▶ _TASK OBJECTIVE_
Output the lines from the one holding "The width and height of the screenshot is (662, 698)." to the end of the entries that follow, exactly and only those, minus any pictures.

▶ _EXTRACTED DATA_

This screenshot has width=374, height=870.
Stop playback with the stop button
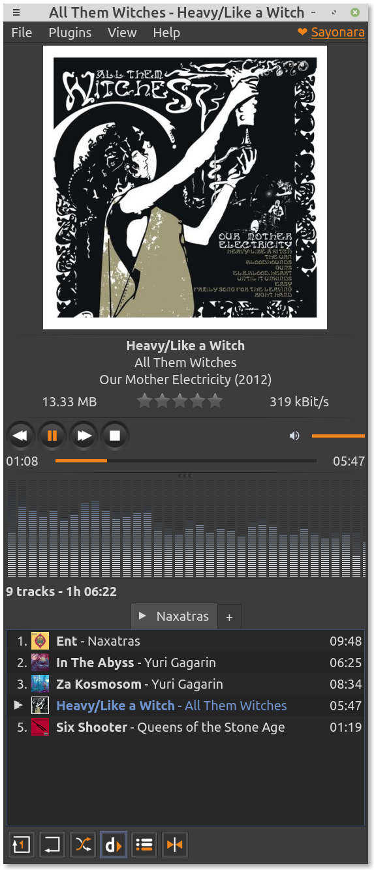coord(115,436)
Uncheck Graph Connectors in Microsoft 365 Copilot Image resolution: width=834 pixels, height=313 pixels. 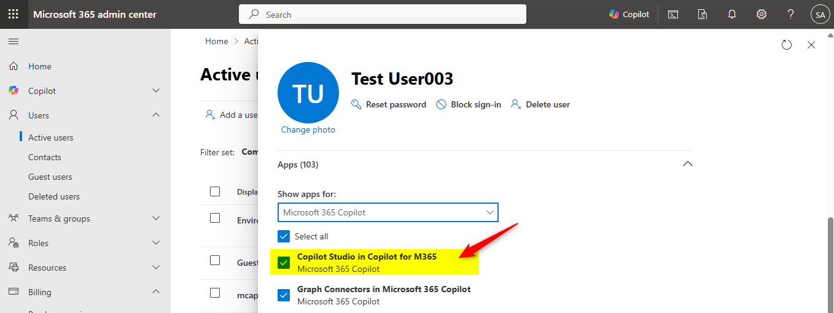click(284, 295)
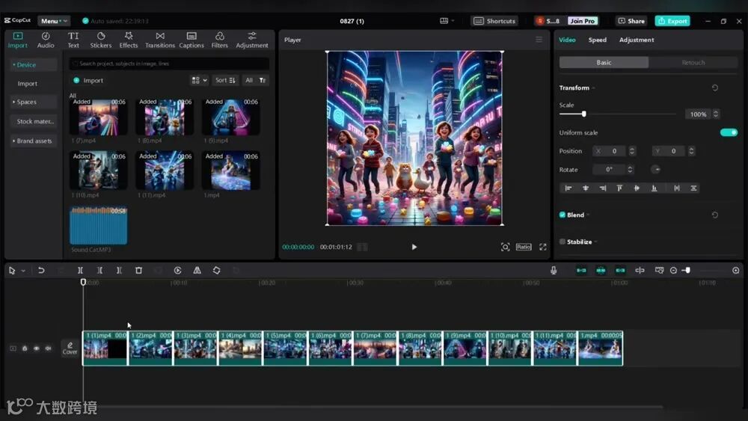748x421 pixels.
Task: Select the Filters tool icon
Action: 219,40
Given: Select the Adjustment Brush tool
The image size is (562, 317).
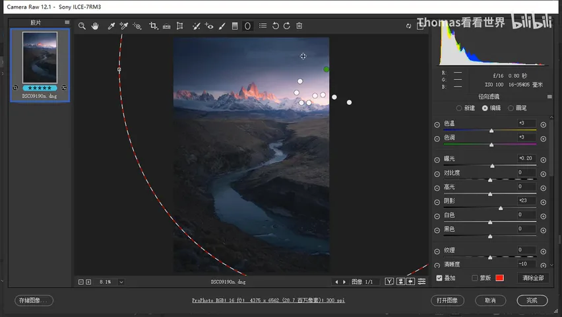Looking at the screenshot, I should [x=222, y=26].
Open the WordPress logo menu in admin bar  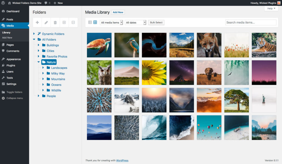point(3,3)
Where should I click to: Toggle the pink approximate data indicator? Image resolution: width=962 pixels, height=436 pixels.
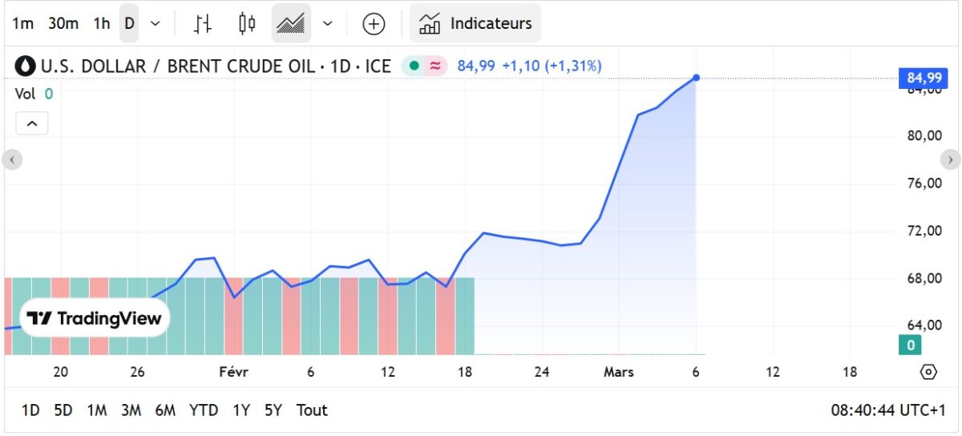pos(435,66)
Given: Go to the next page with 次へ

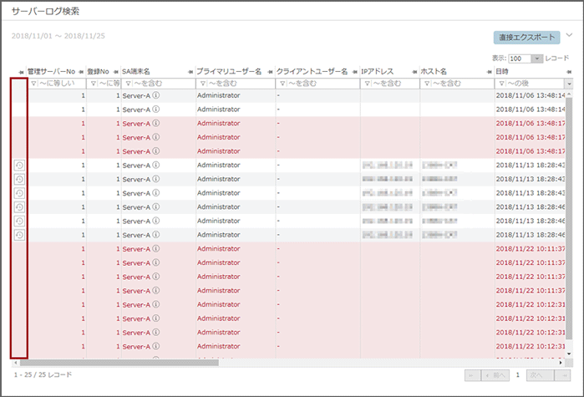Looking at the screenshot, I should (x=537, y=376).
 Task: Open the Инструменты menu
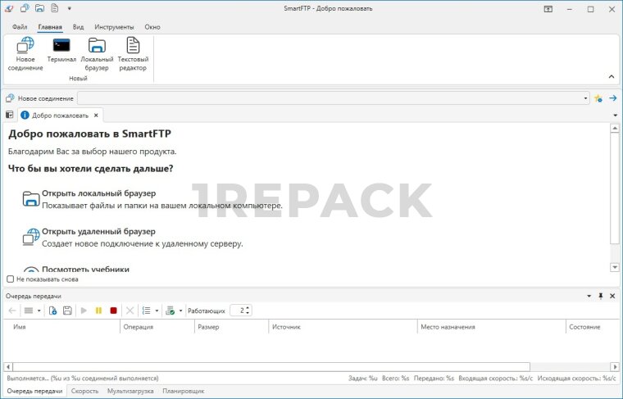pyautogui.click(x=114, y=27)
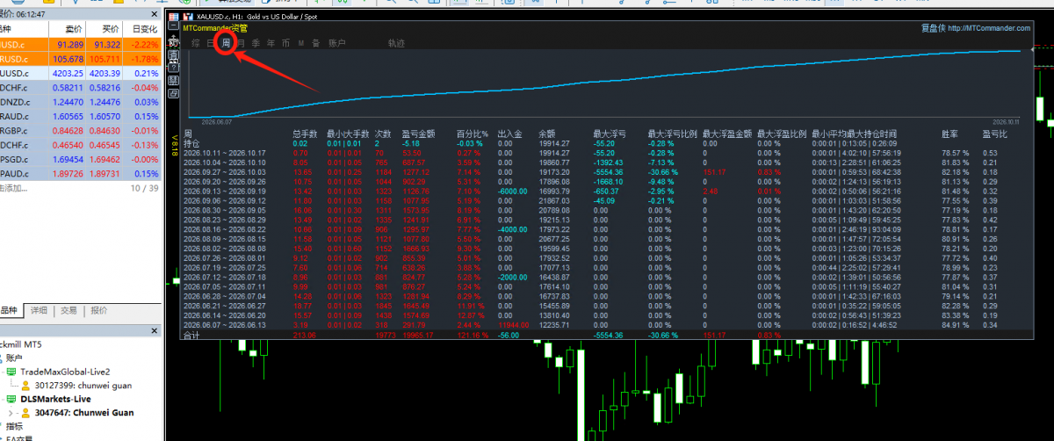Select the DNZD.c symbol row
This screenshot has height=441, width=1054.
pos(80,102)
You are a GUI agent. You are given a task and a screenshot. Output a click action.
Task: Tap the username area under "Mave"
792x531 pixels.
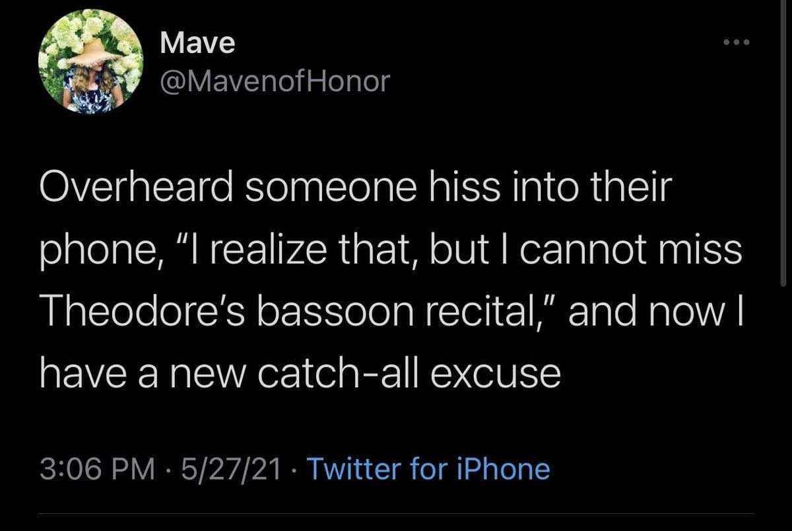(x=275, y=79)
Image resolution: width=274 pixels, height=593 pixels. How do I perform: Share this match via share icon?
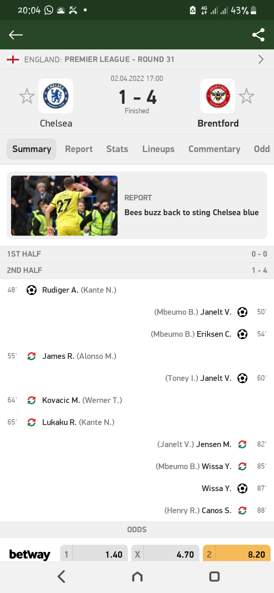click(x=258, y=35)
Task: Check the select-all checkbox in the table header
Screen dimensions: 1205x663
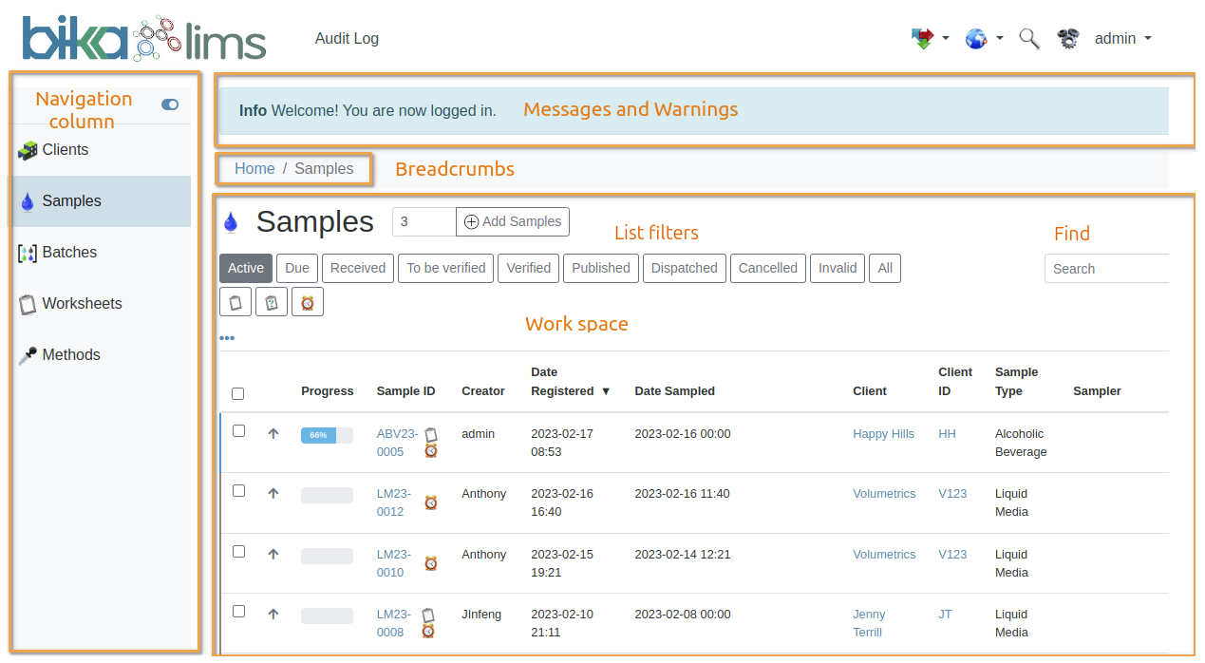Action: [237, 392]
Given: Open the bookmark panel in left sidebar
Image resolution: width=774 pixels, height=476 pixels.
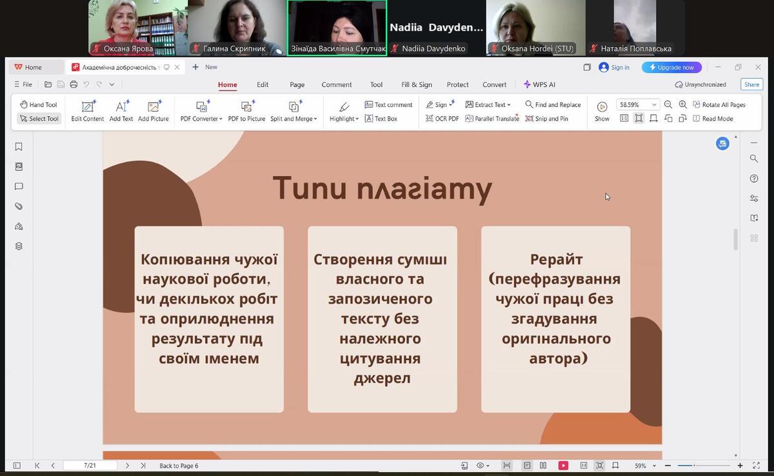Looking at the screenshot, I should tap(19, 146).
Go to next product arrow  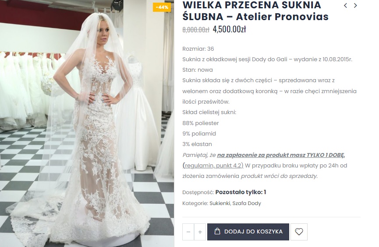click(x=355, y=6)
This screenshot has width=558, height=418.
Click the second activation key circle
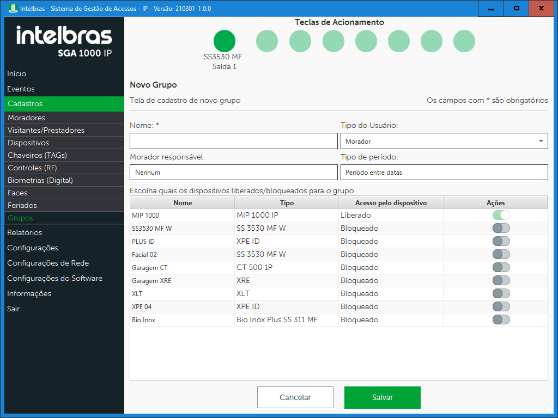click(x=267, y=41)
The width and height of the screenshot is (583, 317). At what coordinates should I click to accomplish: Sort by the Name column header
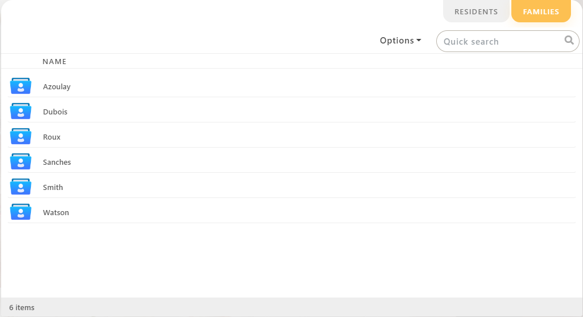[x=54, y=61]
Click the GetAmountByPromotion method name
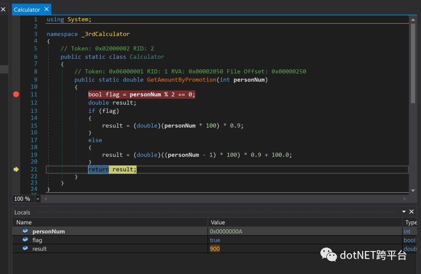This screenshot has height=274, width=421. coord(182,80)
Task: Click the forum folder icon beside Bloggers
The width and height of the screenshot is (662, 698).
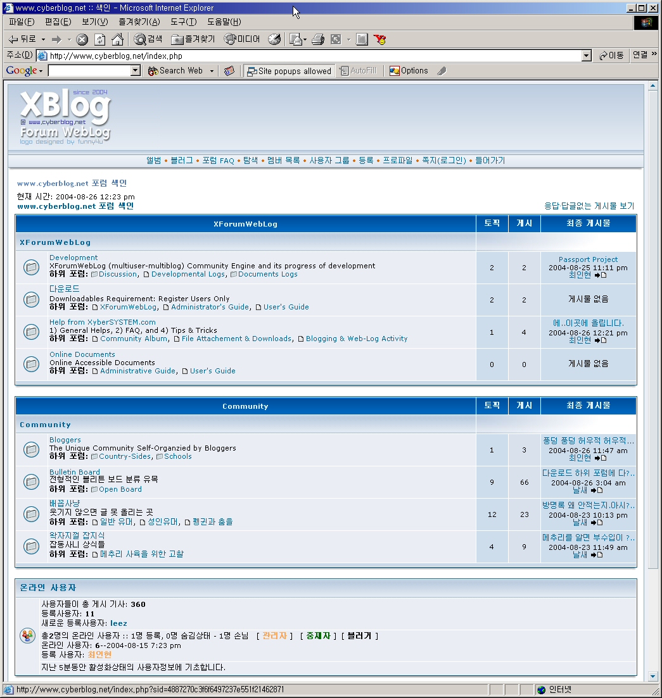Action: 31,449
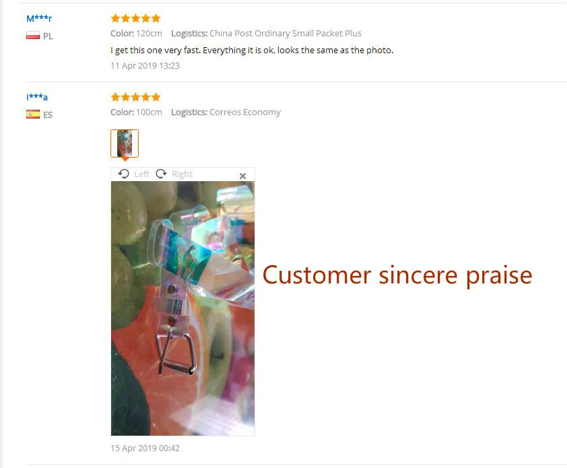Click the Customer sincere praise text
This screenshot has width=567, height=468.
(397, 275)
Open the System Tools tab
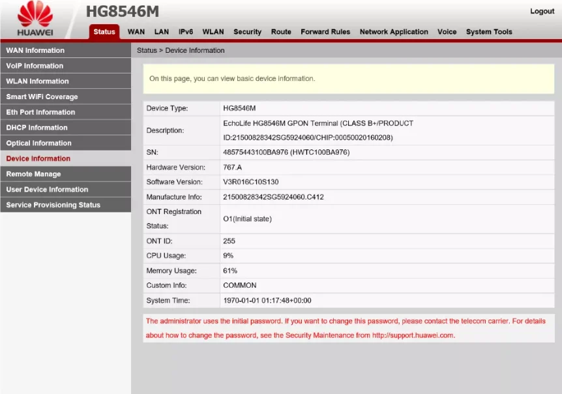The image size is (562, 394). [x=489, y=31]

▶ _RESULT OF THIS EXERCISE_
The width and height of the screenshot is (662, 698).
Action: 31,449
Click the Customer sincere praise text
This screenshot has width=567, height=468.
(397, 275)
Open the System Tools tab
The image size is (562, 394). [x=489, y=31]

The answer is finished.